Осень – это, конечно, Её сезон. Как, возможно, зима – время года Отца, весна – Сына. А лето – Святого Духа? В одном не сомневаешься в сентябре, что осень во всём принадлежит Марии, и через неё объяснима (если вообще объяснима), и, напротив, через осеннюю непостижимую благодать, ощущаемую даже неверующими – ими, кажется, прежде всего – постигается Дева. Предвидела ли древняя астрология далекое будущее, и ощущали ли древние осень, как ощущаем мы? – Не совпадением, чудом кажется приложение зодиакального знака Девы к финалу августа, к сентябрю.

***

Последние месяцы – годы – больше читаешь, меньше становится времени на кино, меньше пишется. Ситуация замолчавшего – замолкающего – (или даже потухшего) – вулкана – доставляет при этом тихое удовольствие, наслаждение забытого рыбаком поплавка, свободно качающегося на водной глади. Еще это можно сравнить с тихой комнатой в деревянном доме, откуда и куда не доносится звуков, шума времени. Мыслей, реакций, уколов рефлексии не становится меньше, все дело, видимо, во все более редком желании (воле) их скульптурно оформить, придать формы через словесную ткань, словесные формулы. Попытка осеннего дневника – не готовые формы, отливаемые в мастерской, а скетчи, чертежи, наброски.

увидеть улыбку Бога в улыбке полумертвеца [как завоёвывают Фортуну кавалеры великих «Да!»]

Увидеть улыбку Бога в улыбке полумертвеца. Увидеть улыбку Бога в улыбке кривой, некрасивой смертельно больного – и поцеловать этого Бога в уста. Только такое «да» стоило бы расценивать как «да» настоящее, как «да» раскавыченное. Ответить жизни «да» и перекинуть через воды Стикса хрупкий мостик. Ответить звонким голосом поэта и певца. Героя «да», Орфея, в тот день, когда он спустился в Аид за погибшей любимой, и снова её потерял. Орфея «да» в тот день, когда вакханки разорвали на части и его самого. Должно быть, он встретил менад с превеликим спокойствием.
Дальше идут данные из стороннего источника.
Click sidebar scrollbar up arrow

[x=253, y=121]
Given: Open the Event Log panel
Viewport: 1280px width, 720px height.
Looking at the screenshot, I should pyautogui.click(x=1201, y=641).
Увидеть жизнь как перевернутую параболу – с одной только точкой максимума (и, может быть, эта точка – не год, не неделя, а час), по отношению к которой не только прошедшее воспринимается необходимым напряжением силы, судьбой, ступенями – но и вся катастрофа после. Катастрофа как отражение в зеркале, как «эхо счастья». Круги от камешка драгоценного, в озеро брошенного, колебаниями по водам времени, неумолимо расходятся – в прошлое, будущее. Увидеть день, когда воссияет корона на твоей голове, и разглядеть за ним вечерний отдых свой на острове Святой Елены. Не вынести себя за скобки формулы (и прочь с листа вообще!), за равенством которой в итоге тихим светом мерцает круглый ноль. Вот «Да», покоряющее само неизбежное. «Да», что на Фортуну оказывает воздействие подобно удару хлыста: эта сука танцует перед тобой на цыпочках. Фортуна жестока потому, что ищет себе достойного. Ищет того, кто осмелится покорить её, а находит лишь толпы готовых броситься перед ней на колени, под ноги. И она мстит им, давя толпу колесом своим, одним из четырёх в её Большой колеснице. Она благосклонно взирает на будущих королей, и – в особенности – на бывших. На тех, кто в разодранных мантиях, в грязи городских площадей, на плахе  – поминают лишь добрым словом Фортуну, сжимая зубы, выдавая достоинство блеском стали в помутневших глазах. Они знали «Да», великое и роковое, вершину, где дышится горным воздухом, и горная стоит благородная тишина. Вершину, с которой срываются, падая в гордом молчании. И висит над пропастью благородная и уже надгробная тишина.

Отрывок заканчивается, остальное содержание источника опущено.